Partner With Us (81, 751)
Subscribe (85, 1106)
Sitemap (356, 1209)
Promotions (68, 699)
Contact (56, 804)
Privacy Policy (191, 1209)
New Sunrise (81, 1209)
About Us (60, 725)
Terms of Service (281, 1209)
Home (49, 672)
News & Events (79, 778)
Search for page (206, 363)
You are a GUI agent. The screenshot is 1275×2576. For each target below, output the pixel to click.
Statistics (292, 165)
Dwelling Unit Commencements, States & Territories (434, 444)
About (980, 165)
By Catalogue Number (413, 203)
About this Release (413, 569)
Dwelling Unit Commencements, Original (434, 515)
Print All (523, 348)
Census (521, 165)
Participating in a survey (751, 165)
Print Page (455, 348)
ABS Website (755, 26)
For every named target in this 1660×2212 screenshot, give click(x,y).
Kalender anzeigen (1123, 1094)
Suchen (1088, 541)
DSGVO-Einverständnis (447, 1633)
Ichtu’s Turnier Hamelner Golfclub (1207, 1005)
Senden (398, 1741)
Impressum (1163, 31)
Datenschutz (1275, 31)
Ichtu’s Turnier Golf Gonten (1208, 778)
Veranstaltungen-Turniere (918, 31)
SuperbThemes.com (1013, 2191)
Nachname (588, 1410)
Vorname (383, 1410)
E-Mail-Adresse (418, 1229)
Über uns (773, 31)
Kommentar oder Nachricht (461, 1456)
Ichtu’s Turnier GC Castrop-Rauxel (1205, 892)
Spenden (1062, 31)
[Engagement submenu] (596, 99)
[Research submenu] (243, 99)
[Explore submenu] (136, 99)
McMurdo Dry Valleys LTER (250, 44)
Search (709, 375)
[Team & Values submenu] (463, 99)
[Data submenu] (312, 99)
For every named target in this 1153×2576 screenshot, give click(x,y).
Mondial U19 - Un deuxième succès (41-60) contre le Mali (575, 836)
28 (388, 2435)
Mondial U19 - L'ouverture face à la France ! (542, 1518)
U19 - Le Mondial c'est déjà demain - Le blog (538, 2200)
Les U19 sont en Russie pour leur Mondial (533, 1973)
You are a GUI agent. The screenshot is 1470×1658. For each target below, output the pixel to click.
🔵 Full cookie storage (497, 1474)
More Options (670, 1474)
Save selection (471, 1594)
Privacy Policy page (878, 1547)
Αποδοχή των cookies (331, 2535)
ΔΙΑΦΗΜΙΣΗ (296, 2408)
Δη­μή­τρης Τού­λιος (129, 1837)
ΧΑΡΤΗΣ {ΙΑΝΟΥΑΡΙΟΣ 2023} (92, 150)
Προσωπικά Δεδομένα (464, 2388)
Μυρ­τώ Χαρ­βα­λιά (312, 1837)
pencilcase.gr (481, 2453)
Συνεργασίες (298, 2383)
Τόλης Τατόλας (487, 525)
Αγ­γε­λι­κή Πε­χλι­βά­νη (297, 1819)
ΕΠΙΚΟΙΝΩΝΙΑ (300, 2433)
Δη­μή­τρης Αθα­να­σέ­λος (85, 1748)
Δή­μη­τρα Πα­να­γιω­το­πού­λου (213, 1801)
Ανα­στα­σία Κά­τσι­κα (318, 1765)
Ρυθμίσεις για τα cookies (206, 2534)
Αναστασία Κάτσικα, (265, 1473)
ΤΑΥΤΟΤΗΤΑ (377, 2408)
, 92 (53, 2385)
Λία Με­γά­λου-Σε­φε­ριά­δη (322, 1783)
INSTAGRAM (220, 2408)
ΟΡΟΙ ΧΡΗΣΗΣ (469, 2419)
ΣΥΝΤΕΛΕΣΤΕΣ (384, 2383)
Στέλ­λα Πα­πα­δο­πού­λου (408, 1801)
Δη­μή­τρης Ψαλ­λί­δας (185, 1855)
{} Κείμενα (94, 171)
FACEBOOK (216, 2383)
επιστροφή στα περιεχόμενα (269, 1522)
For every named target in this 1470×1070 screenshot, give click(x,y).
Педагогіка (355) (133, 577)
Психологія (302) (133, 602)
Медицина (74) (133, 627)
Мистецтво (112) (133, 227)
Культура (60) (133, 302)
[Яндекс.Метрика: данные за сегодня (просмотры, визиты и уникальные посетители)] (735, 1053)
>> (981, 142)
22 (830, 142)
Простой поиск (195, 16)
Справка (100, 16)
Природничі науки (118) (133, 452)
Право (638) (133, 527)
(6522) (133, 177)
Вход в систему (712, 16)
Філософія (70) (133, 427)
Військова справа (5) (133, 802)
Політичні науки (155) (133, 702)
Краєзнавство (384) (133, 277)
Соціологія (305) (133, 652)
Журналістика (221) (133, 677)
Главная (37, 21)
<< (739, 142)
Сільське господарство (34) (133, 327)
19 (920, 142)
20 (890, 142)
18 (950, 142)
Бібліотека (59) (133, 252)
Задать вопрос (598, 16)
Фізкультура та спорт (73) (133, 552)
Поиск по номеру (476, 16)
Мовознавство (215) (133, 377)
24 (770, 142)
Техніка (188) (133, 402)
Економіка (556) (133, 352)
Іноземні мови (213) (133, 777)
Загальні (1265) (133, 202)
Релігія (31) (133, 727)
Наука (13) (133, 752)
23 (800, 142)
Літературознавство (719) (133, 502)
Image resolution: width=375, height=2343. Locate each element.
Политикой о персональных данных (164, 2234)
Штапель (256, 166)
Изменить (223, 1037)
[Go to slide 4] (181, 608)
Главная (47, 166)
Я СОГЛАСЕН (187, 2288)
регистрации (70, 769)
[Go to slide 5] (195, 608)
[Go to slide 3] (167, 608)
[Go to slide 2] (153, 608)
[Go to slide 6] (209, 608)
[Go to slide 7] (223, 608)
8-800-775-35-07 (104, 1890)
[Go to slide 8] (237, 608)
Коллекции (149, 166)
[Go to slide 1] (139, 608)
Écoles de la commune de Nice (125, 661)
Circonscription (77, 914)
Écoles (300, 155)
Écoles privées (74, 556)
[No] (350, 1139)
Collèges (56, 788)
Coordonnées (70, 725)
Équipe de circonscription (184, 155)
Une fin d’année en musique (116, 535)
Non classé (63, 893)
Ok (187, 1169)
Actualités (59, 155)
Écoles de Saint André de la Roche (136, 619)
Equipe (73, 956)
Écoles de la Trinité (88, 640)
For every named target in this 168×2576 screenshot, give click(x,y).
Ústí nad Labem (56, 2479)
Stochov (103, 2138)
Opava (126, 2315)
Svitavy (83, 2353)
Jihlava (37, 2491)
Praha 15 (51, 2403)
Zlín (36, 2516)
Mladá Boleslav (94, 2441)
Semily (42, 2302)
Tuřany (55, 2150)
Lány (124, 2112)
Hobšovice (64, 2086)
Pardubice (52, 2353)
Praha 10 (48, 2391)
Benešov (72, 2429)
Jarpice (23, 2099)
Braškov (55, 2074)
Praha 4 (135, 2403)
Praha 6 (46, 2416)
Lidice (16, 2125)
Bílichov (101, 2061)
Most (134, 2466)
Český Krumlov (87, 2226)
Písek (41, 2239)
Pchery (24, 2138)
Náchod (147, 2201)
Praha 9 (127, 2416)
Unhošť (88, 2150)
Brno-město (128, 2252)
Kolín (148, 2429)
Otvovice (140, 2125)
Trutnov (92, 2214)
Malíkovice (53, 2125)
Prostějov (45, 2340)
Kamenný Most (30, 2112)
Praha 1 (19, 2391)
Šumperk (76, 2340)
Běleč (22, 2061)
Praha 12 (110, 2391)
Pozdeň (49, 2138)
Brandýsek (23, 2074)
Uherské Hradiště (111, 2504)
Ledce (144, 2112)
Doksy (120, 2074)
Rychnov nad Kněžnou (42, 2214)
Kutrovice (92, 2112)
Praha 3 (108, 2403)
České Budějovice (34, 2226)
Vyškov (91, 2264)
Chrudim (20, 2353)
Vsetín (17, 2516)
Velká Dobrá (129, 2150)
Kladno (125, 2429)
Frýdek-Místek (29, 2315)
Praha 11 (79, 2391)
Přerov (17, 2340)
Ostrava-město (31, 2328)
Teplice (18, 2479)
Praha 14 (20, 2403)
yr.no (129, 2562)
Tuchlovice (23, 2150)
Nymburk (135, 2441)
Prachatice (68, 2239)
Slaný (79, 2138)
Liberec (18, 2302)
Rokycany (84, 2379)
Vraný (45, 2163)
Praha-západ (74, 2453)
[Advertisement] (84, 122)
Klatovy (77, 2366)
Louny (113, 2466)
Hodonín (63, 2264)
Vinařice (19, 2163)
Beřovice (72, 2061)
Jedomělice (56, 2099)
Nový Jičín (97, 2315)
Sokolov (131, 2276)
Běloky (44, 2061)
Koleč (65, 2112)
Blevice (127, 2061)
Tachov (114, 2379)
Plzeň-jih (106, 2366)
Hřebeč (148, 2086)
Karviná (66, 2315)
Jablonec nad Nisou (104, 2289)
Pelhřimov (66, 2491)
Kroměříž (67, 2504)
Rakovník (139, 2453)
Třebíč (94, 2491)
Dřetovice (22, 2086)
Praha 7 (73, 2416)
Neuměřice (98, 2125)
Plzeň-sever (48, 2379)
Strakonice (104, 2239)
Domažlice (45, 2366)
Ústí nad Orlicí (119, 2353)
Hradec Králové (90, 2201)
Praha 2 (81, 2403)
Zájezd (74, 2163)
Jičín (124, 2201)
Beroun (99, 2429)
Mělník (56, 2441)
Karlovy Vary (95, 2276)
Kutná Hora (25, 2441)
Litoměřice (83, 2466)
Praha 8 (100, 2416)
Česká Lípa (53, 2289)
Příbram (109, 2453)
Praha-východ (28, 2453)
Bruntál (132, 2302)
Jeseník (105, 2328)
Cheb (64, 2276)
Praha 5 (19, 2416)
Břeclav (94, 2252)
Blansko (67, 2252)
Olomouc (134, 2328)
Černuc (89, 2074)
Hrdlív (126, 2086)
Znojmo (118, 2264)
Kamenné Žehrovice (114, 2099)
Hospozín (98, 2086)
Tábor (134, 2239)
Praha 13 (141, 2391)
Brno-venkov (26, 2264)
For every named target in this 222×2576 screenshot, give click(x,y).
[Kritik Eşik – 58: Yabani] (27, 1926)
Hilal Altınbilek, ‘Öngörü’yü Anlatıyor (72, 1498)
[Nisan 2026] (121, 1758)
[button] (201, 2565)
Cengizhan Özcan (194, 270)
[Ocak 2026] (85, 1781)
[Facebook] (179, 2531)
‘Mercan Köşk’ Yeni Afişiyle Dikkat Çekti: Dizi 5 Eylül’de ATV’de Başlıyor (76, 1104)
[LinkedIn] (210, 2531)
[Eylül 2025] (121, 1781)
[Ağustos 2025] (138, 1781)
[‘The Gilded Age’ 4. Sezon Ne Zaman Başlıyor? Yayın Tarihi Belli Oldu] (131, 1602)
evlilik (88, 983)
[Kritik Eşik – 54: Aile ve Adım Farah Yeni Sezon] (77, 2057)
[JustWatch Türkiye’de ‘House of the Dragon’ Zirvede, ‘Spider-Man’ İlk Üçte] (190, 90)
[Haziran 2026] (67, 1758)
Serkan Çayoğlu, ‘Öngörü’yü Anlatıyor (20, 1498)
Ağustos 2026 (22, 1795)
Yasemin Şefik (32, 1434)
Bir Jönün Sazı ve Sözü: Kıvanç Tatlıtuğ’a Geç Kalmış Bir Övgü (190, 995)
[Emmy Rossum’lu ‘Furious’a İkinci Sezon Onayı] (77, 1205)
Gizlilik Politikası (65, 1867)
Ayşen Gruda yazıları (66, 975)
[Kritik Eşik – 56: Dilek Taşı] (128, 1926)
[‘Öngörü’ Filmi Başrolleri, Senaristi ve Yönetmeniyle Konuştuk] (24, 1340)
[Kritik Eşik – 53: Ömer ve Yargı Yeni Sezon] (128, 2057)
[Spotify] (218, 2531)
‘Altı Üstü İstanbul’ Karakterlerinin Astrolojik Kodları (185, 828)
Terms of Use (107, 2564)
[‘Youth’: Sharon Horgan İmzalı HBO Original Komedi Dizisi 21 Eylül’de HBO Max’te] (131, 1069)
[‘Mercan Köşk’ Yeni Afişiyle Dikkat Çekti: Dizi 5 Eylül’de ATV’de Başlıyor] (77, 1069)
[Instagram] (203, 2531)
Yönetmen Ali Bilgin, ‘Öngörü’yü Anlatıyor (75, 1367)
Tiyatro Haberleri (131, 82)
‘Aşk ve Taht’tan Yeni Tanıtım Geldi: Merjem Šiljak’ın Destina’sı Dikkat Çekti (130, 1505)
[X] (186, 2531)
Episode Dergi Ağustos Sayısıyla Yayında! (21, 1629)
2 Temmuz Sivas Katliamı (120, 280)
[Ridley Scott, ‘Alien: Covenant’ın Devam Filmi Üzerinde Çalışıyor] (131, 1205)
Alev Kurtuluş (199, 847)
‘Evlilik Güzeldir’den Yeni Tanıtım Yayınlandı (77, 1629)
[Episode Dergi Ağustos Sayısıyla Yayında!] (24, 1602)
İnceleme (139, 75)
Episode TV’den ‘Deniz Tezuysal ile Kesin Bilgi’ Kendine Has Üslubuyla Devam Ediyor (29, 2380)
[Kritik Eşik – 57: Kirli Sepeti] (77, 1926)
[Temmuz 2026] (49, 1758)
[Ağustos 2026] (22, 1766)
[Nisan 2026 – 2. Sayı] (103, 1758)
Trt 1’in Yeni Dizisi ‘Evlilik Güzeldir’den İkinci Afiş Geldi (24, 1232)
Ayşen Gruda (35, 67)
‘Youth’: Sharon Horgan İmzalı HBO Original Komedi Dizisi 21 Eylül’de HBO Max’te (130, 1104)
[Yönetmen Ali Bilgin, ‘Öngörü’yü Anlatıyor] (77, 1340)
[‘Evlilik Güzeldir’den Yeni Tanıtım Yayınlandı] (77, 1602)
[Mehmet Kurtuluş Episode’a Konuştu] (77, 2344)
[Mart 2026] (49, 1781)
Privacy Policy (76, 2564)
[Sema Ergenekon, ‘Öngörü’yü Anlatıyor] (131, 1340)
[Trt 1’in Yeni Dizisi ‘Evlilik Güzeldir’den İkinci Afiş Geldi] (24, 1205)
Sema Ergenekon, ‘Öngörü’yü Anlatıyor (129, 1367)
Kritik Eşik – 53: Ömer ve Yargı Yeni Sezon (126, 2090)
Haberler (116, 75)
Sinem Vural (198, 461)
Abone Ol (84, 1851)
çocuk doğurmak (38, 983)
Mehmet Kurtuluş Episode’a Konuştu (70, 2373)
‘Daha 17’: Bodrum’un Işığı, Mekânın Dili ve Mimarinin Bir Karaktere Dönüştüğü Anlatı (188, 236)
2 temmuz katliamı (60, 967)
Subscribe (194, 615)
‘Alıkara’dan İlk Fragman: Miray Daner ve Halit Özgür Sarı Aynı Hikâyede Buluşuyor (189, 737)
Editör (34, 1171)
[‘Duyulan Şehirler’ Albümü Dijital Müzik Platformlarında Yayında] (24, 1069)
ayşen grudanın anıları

════════════════════

WHAT IS BEING ASKED — Reproduce verbatim only the segment of the listing bounded by the line containing "[‘Mercan Köşk’ Yeni" and the line containing "Episode Dergi Ağustos Sayısıyla Yayında! (21, 1629)", with both boundary lines included.

SOLUTION —
[‘Mercan Köşk’ Yeni Afişiyle Dikkat Çekti: Dizi 5 Eylül’de ATV’de Başlıyor] (77, 1069)
[Instagram] (203, 2531)
Yönetmen Ali Bilgin, ‘Öngörü’yü Anlatıyor (75, 1367)
Tiyatro Haberleri (131, 82)
‘Aşk ve Taht’tan Yeni Tanıtım Geldi: Merjem Šiljak’ın Destina’sı Dikkat Çekti (130, 1505)
[X] (186, 2531)
Episode Dergi Ağustos Sayısıyla Yayında! (21, 1629)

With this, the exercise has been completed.